How to Discover Secrets in Leadership Land, Part 1
Using imaginary time travel to study secrets • Inconceivabilia and the Veil of (In)comprehension • Supernatural properties of Cerebrium (crystallized secrets)

In last week’s Artificial Intelligence (AI) Can't Tell You Secrets, we argued that leaders who don’t want to be superseded by the impending mech-egemony should spend more time searching for secrets.
Sounds great in theory…but secrets don’t exactly grow on trees. How are you supposed to go secret-seeking?
Buckle Into Your Time Machine
Secret-seeking becomes a little easier when you adopt a certain mindset. We started shifting you into this mindset when we introduced the concept of “anti-knowledge” two weeks ago in Why Epistemology is Important in Leadership (And How to Apply It). In that article, we defined anti-knowledge as the presence of something unknown to distinguish it from “ignorance” (the absence of knowledge). We’ll explain at the end of Part 2 why the distinction is important. For now, let’s complete the mindset shift by pretending that we’re traveling forward and backward in time.
What could imaginary time travel possibly have to do with secrecy, you ask? Our response:
Imaginary time travel requires imagination, which artificial intelligence doesn’t have (yet). An AI can mimic human creativity by using statistical sorcery, but only in realms that are both structured and verifiable.

+ + +

DIRECTIVE
For the leadership article above, decide whether each statement agrees with it: (a) The article defines anti-knowledge as the absence of knowledge. (b) Anti-knowledge was introduced in an earlier article two weeks ago. (c) According to the article, AI can mimic human creativity in any realm. Answer yes or no for each and quote the deciding words.

INFORMATION SUPPLIED
+ + +

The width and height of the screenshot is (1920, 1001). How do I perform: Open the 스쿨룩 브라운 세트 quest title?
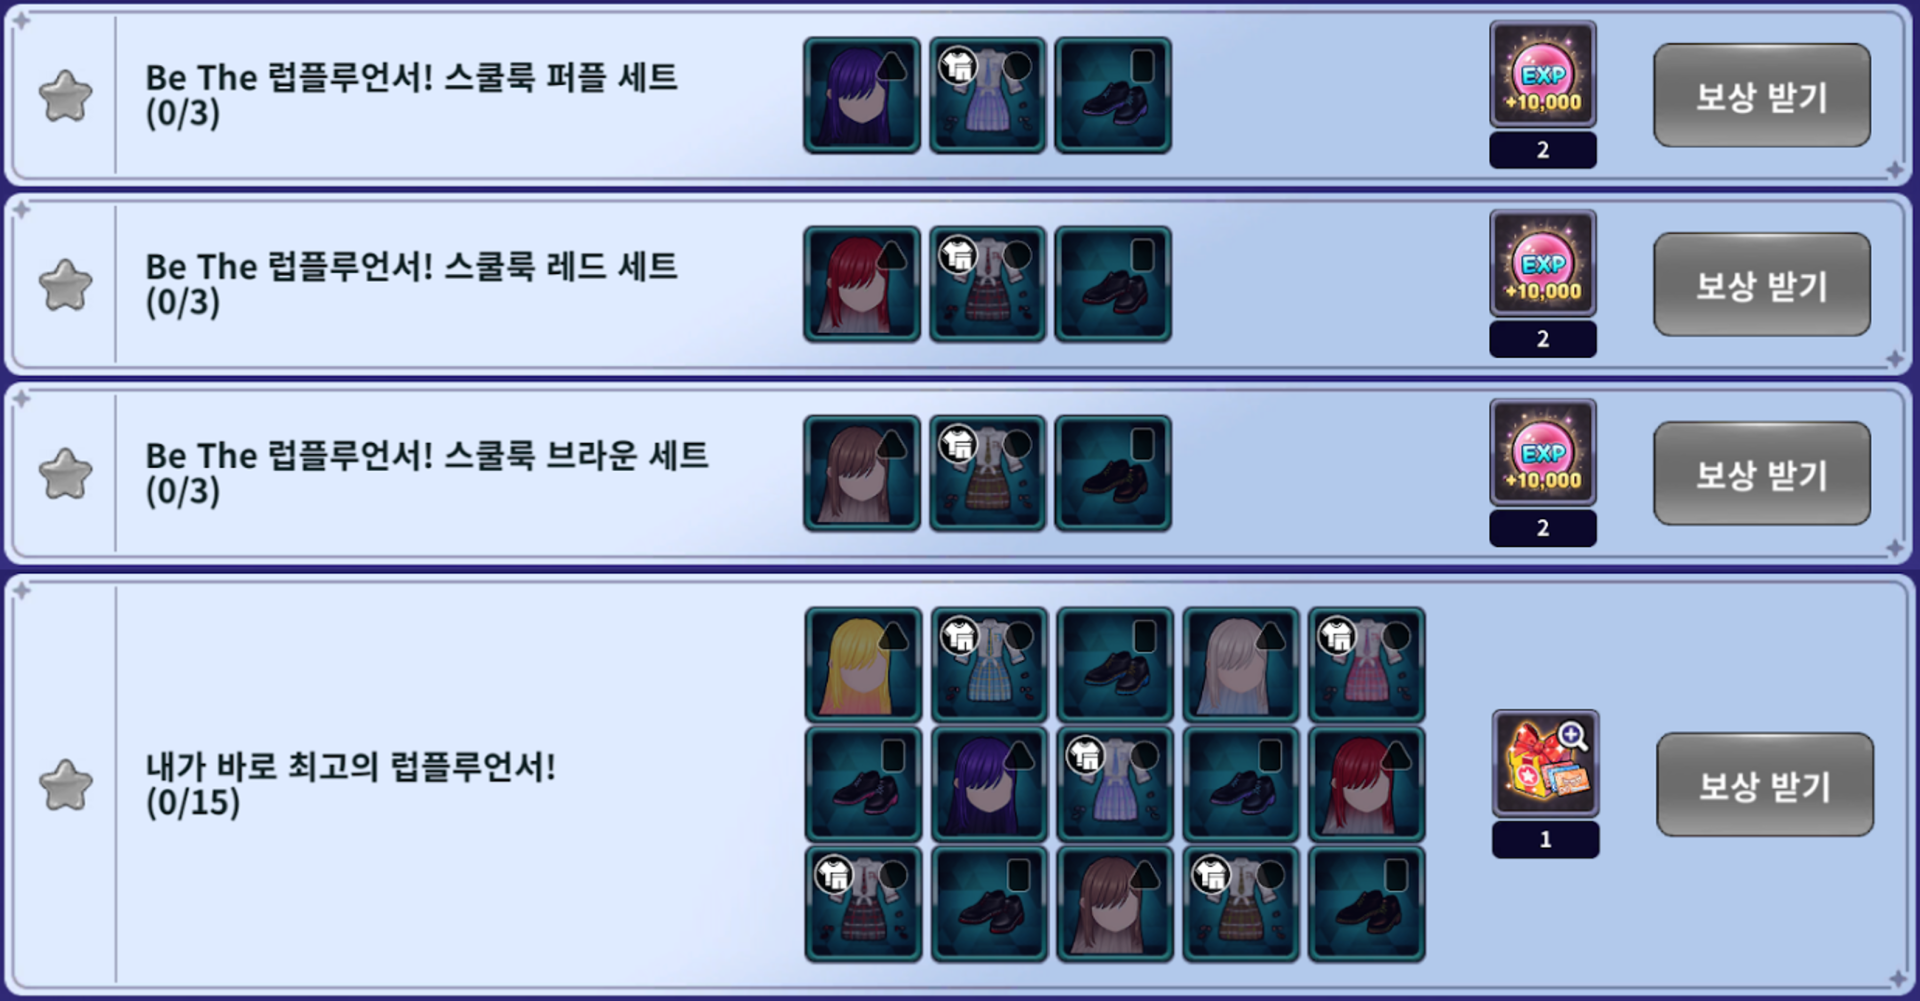tap(427, 456)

+ + +

WRITTEN ANSWER
(a) No: "we defined anti-knowledge as the presence of something unknown to distinguish it from “ignorance” (the absence of knowledge)"
(b) Yes: "when we introduced the concept of “anti-knowledge” two weeks ago"
(c) No: "An AI can mimic human creativity by using statistical sorcery, but only in realms that are both structured and verifiable."